Nelle strade delle nostre città sono presenti parcheggi per disabili, facilmente individuabili perché delimitati da segnaletica orizzontale gialla. Sempre più spesso però automobilisti che non presentano nessun handicap, a causa della scarsità di parcheggi, sostano in questo spazio riservato, creando notevoli disagi a chi invece ha diritto di parcheggiarvi.
Quante volte è capitato di girare per le strade cittadine per ore, nel disperato tentativo di trovare un parcheggio? In città il traffico veicolare, costante e persistente, rende a volte davvero ardua l’impresa di trovare uno spazio in cui posteggiare il proprio veicolo. Però c’è quella “tentazione” irresistibile, che induce l’automobilista frettoloso e senza handicap, a piazzare il proprio veicolo nel parcheggio riservato ai disabili, nonostante esso sia indicato da segnali stradali, orizzontali e verticali.
I parcheggi per disabili personalizzati (ad personam)

Garantire il diritto alla mobilità, alle persone diversamente abili, è di fondamentale importanza. Per questa ragione possono richiedere, al Comune di residenza, un contrassegno di parcheggio specifico presentando una certificazione medico – legale della Asl, in cui si attestano i requisiti previsti dal Codice della Strada. Ottenuto il contrassegno, il guidatore diversamente abile può parcheggiare, esponendo lo stesso, negli spazi riservati. Le persone con particolari condizioni di invalidità, cioè con gravi difficoltà o impossibilità permanente di deambulare, hanno inoltre la possibilità di richiedere – in prossimità della propria abitazione o del luogo di lavoro – un posto riservato per il parcheggio, il cosiddetto parcheggio personalizzato (o ad personam). Secondo l’Automobile Club d’Italia (ACI):
Per beneficiare della concessione, la legge (art. 188 del Codice della Strada Cds e art. 381 del regolamento di esecuzione del Cds) prevede che il disabile interessato:
– Sia abilitato alla guida.
– Disponga di un autoveicolo.
– Sia già in possesso del contrassegno invalidi riconosciuto dal Comune di residenza.

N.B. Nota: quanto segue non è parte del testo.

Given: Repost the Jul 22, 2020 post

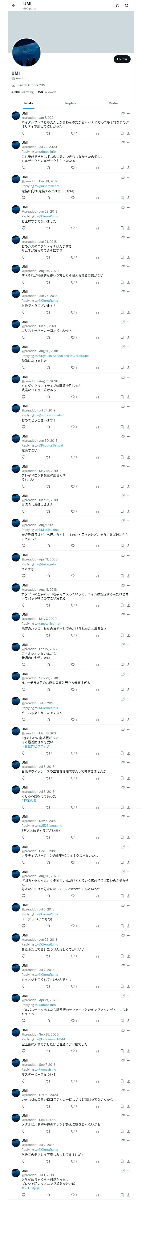Looking at the screenshot, I should (48, 168).
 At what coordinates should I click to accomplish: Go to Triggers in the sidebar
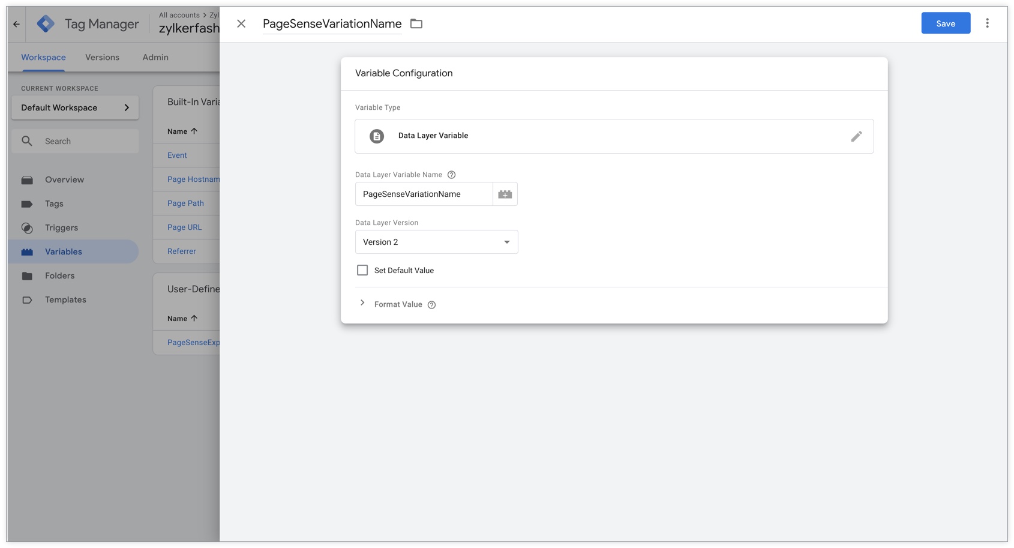61,228
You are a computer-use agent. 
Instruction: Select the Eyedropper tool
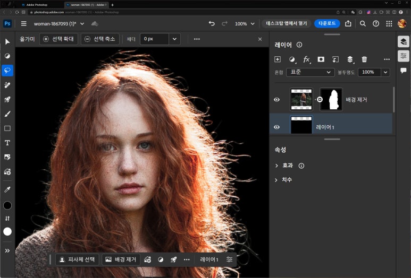tap(7, 189)
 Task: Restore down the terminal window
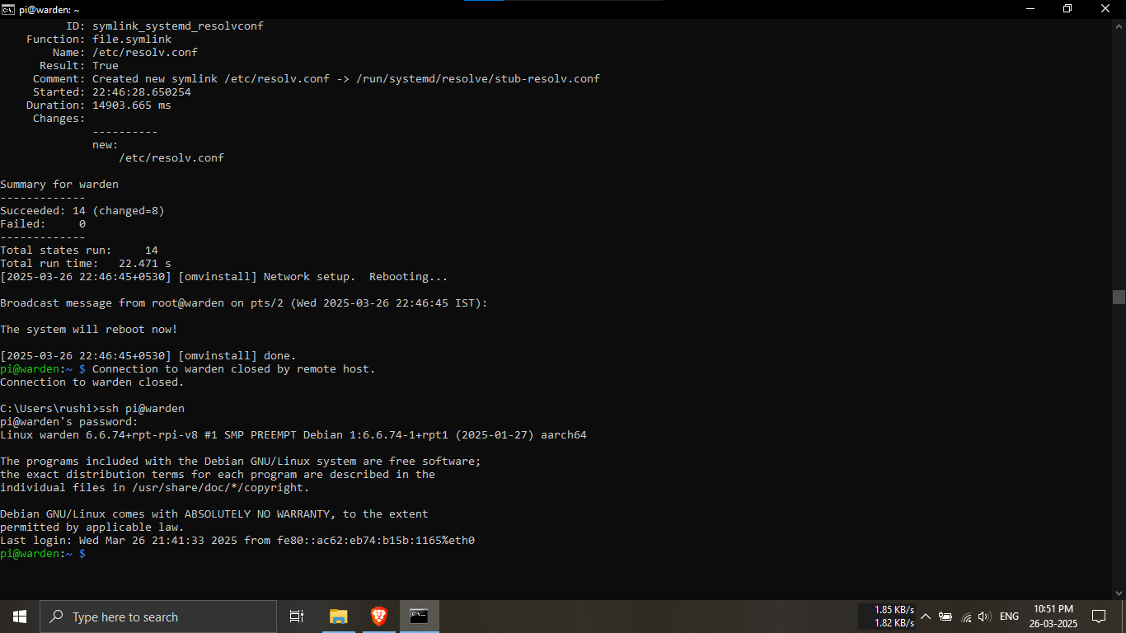1067,9
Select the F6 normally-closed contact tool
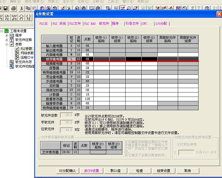This screenshot has height=178, width=222. (7, 17)
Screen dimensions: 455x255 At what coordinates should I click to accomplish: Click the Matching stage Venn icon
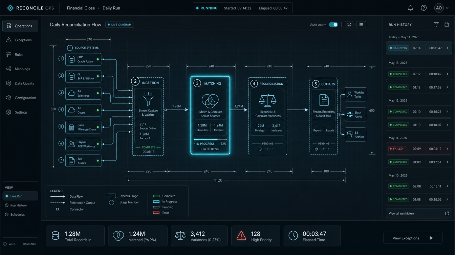point(210,101)
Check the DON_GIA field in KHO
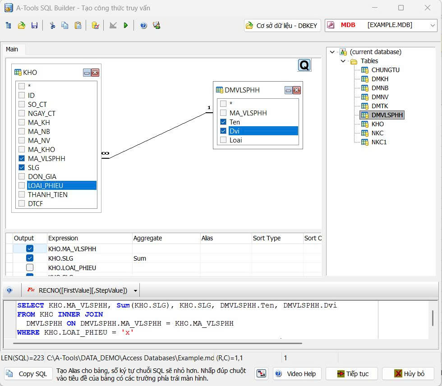The width and height of the screenshot is (442, 386). click(x=22, y=177)
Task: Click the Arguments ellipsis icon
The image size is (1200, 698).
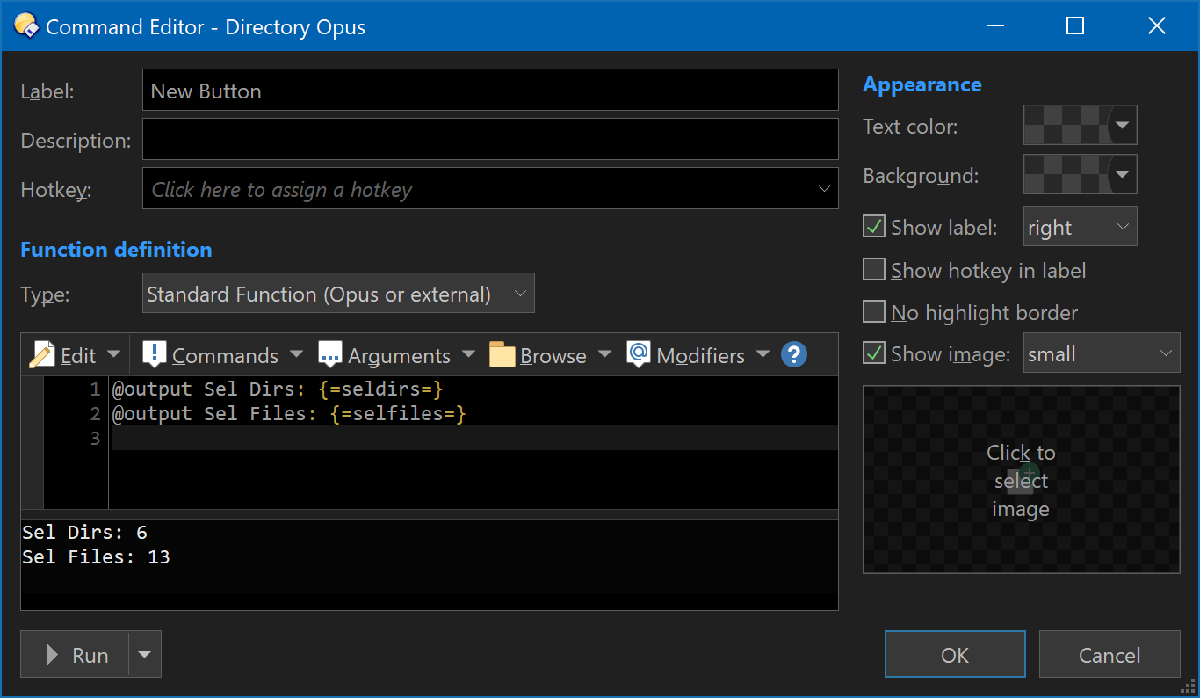Action: click(x=329, y=355)
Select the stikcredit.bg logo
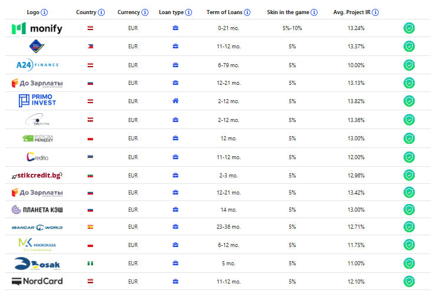The height and width of the screenshot is (293, 433). (37, 176)
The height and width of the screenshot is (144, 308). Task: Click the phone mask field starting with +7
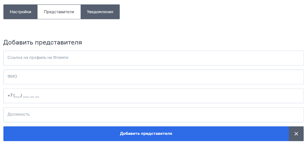153,96
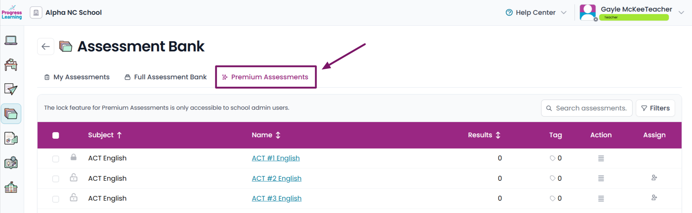Image resolution: width=692 pixels, height=213 pixels.
Task: Click the schoolhouse icon in the sidebar
Action: (11, 187)
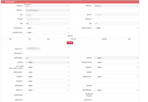Image resolution: width=148 pixels, height=102 pixels.
Task: Expand the 居住地所在社区 dropdown
Action: pyautogui.click(x=47, y=33)
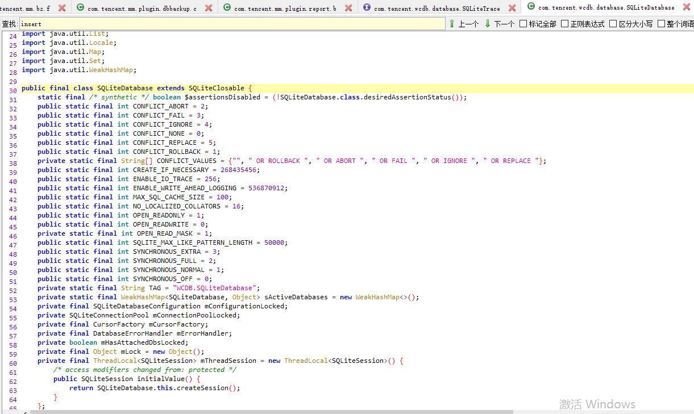Viewport: 694px width, 414px height.
Task: Find previous match with 上一个
Action: pyautogui.click(x=463, y=24)
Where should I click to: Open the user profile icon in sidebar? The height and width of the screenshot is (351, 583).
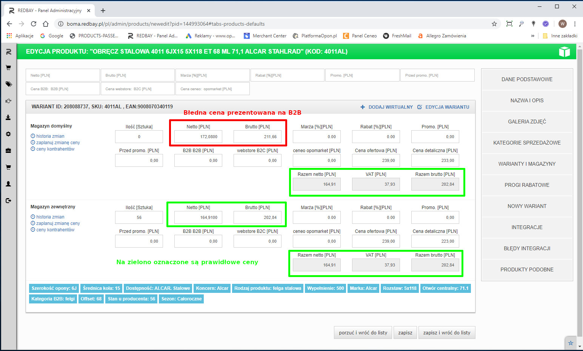tap(8, 184)
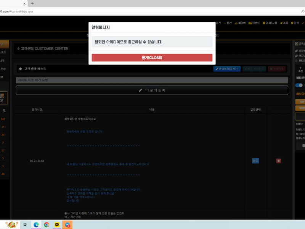The width and height of the screenshot is (305, 229).
Task: Click the 충전 plus icon in right panel
Action: tap(300, 69)
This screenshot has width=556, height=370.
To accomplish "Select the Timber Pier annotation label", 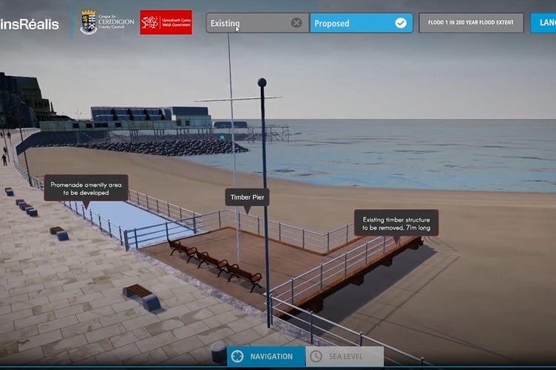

Se non sussistono queste tre condizioni, non si ha diritto al parcheggio ad personam.
La sosta selvaggia
Eppure, nonostante la segnaletica che segnala la presenza di un posto riservato alle persone diversamente abili, frequentemente anche automobilisti senza handicap non esitano a “piazzare” il proprio veicolo in questi spazi. Di conseguenza, le persone disabili che hanno il diritto di sostare negli spazi previsti, si trovano di fronte a un muro di menefreghismo, costruito da guidatori indisciplinati che si difendono pronunciando frasi del tipo: “Eh vabbè, mi sono fermato per poco; “Vado via subito”; “Non trovavo posto e allora…”. Se invece l’automobilista maleducato lascia la macchina per ore nel parcheggio riservato, la trafila per il disabile (e per i suoi familiari) è lunga: chiamare i vigili urbani o la polizia e aspettare che essi giungano sul posto per accertare l’infrazione, per poi chiamare il carro attrezzi per la rimozione del veicolo.
Necessità di un maggiore senso civico

Per combattere il menefreghismo e la cattiva educazione di alcuni automobilisti, in diversi comuni sono state promosse campagne di sensibilizzazione, allo scopo di far capire a tutti l’importanza del rispetto delle regole, per quanto concerne il diritto alla mobilità per i disabili. Molte città, infatti, hanno aderito all’iniziativa “Vuoi il mio posto? Prendi il mio handicap”. Attraverso questo slogan si cerca di far capire le difficoltà che i disabili quotidianamente devono affrontare per spostarsi in città e che spesso, a causa di una scarso senso civico, non vengono colte dagli automobilisti.
Ancora una volta, dunque, si ripropone il tema della formazione e dell’educazione del cittadino. La coesione sociale in città regge nel momento in cui si rispettano le regole. Esse riguardano non solo le prescrizioni della legge, ma anche le prescrizioni morali che sono alla base della convivenza civile. A volte è necessario mettersi nei panni degli altri, in questo caso le persone disabili. Forse, solo in questo modo, possiamo cogliere le difficoltà che ogni giorno queste persone sono costrette ad affrontare, soprattutto se pensiamo alle barriere architettoniche e sociali, che ancora persistono nella vita urbana.